Article:
===
MagAO-X 2023A Day 24: Homeward Bound

Well that was better. After our December run (trucking strike followed by extremely bad luck with the spatial power spectrum) we were all holding our breath for this run. This time, we got a good week in the cleanroom to tune MagAO-X up, and Cerro Manqui cooperated — delivering 0.27″ seeing at one point. As documented in previous posts, we got a huge amount of work done. We also detected a whole bunch of planets.

MagAO-X Phase 1 commissioning is now complete. XKID was the last thing on the official list, but we also got to the point where we can confidently act like a real instrument. We can point at a star, lock the high-order loop, align a coronagraph, lock the low-order loop, and start taking data, and do it all night long. We can target hop efficiently (for Alycia anyway). We’re achieving contrasts with “e-6” in them, and we are working within 2 lambda/D of stars (though not yet at the same time).

Don’t worry though, the excitement will continue. Everybody says the X in MagAO-X stands for eXtreme. But it really means eXperimental. Kinda like the the Billy o’ Tea, we’re never going to be done commissioning — because we don’t know what we don’t know and are still figuring out what works. The only way to find out is to keep coming back for more.

Here’s a viscacha doing an impression of the current state of the MagAO-X instrument and its keepers:

We’re all starting to blue shift.
===
Goal A:
Could you retype all of the records below, line for line, leaving out the pictures?
===
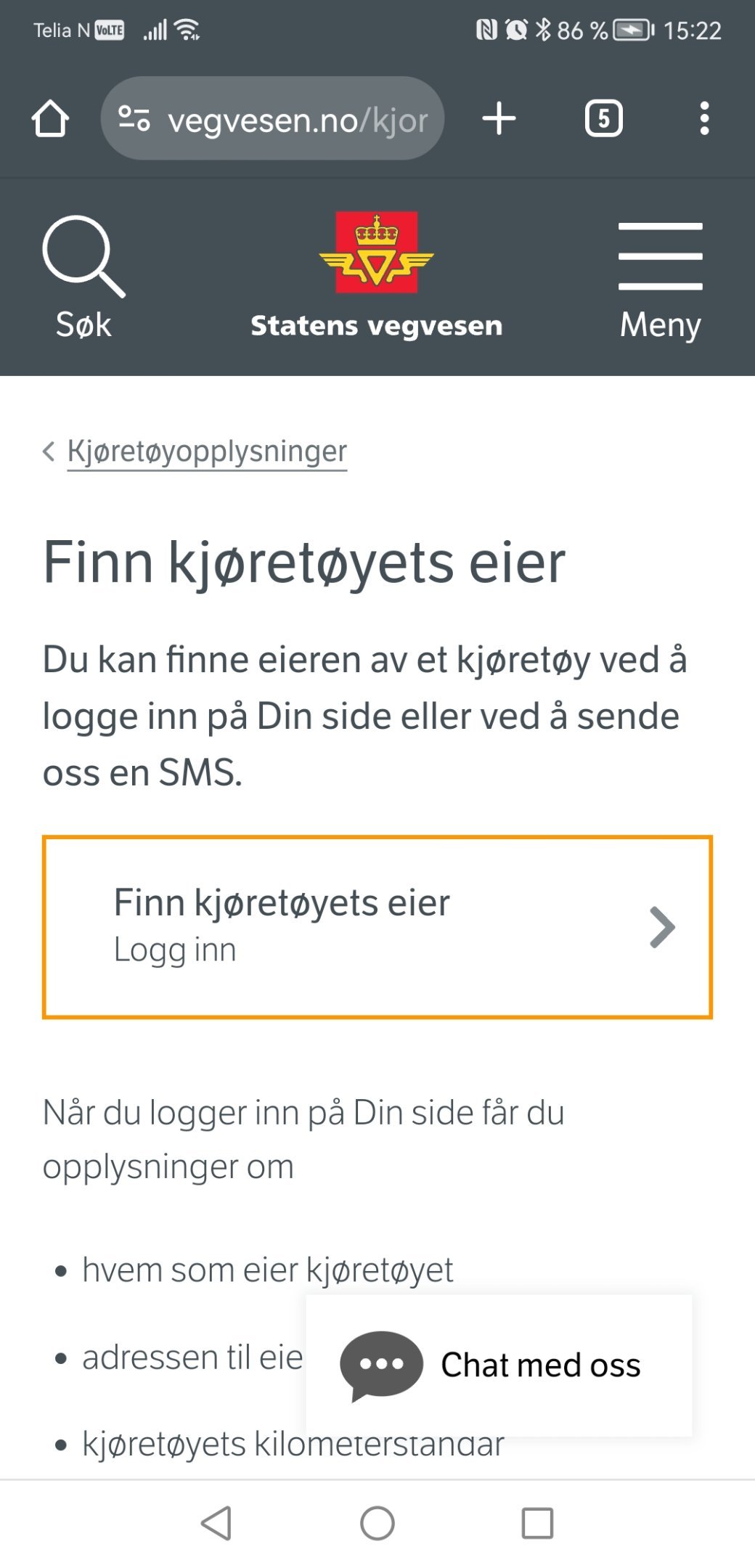Tap the Android home circle button
This screenshot has width=755, height=1568.
tap(378, 1523)
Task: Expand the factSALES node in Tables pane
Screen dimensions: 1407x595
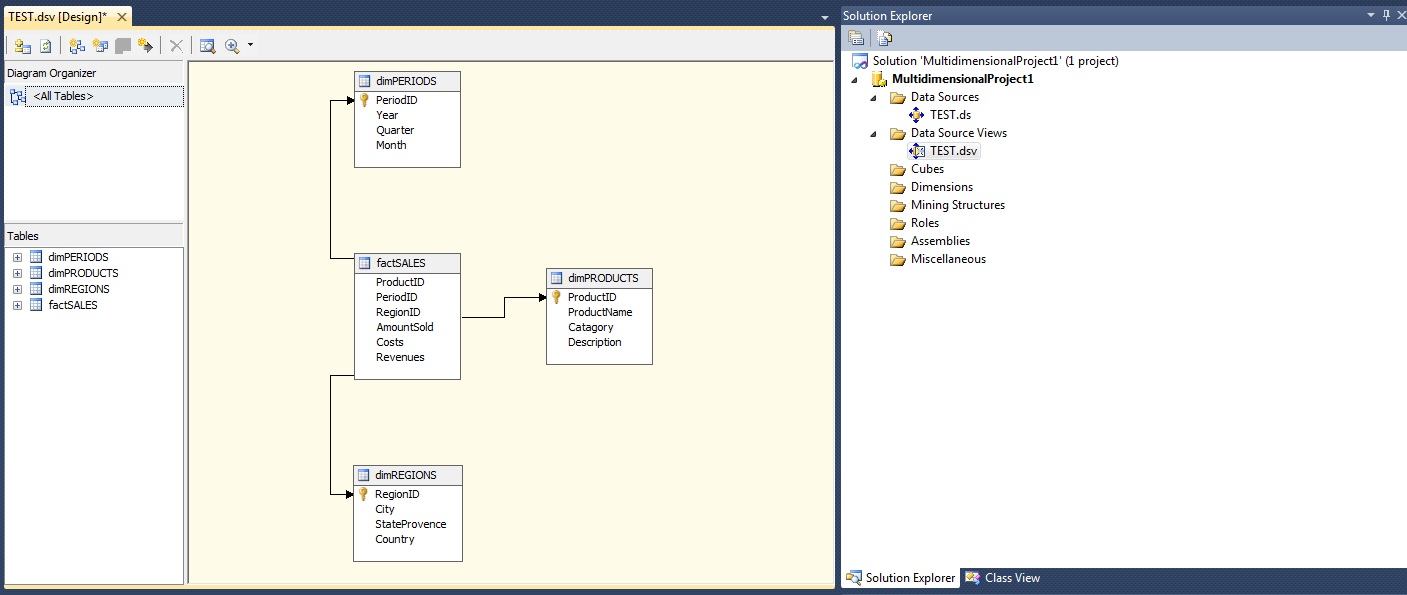Action: click(x=17, y=305)
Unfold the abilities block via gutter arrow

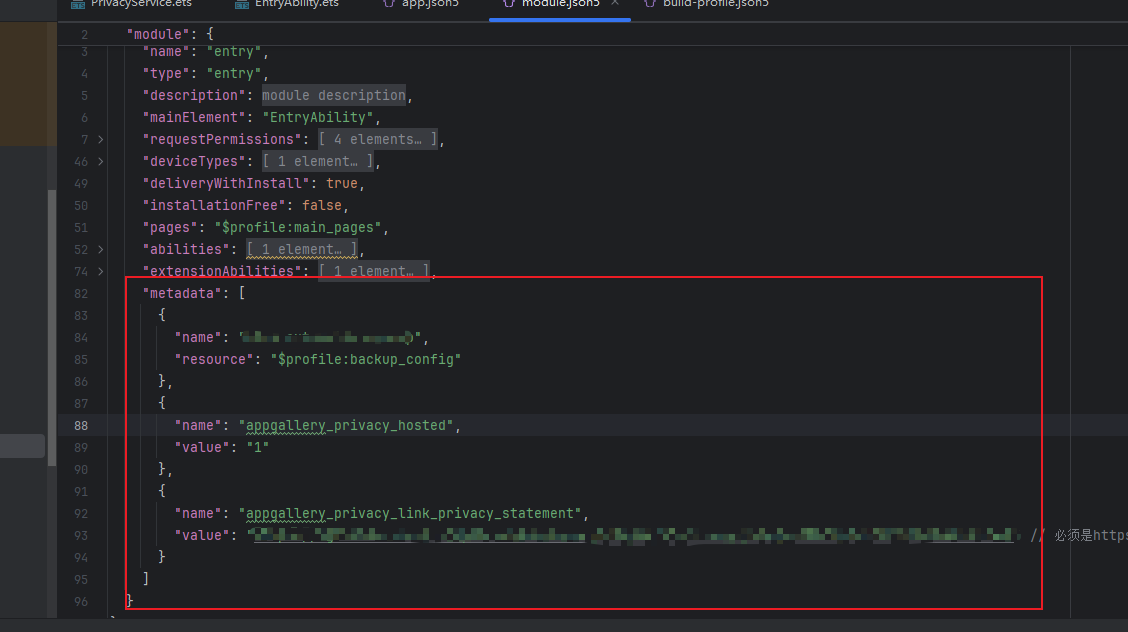pyautogui.click(x=100, y=250)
===
Goal B:
Can you echo the part of the MagAO-X post starting at "Well that was" and ending at "bunch of planets.", word for word?

Correct result A:
Tap the Android home circle button
This screenshot has width=755, height=1568.
tap(378, 1523)
Task: Expand the factSALES node in Tables pane
Screen dimensions: 1407x595
Action: click(x=17, y=305)
Unfold the abilities block via gutter arrow

pyautogui.click(x=100, y=250)

Correct result B:
Well that was better. After our December run (trucking strike followed by extremely bad luck with the spatial power spectrum) we were all holding our breath for this run. This time, we got a good week in the cleanroom to tune MagAO-X up, and Cerro Manqui cooperated — delivering 0.27″ seeing at one point. As documented in previous posts, we got a huge amount of work done. We also detected a whole bunch of planets.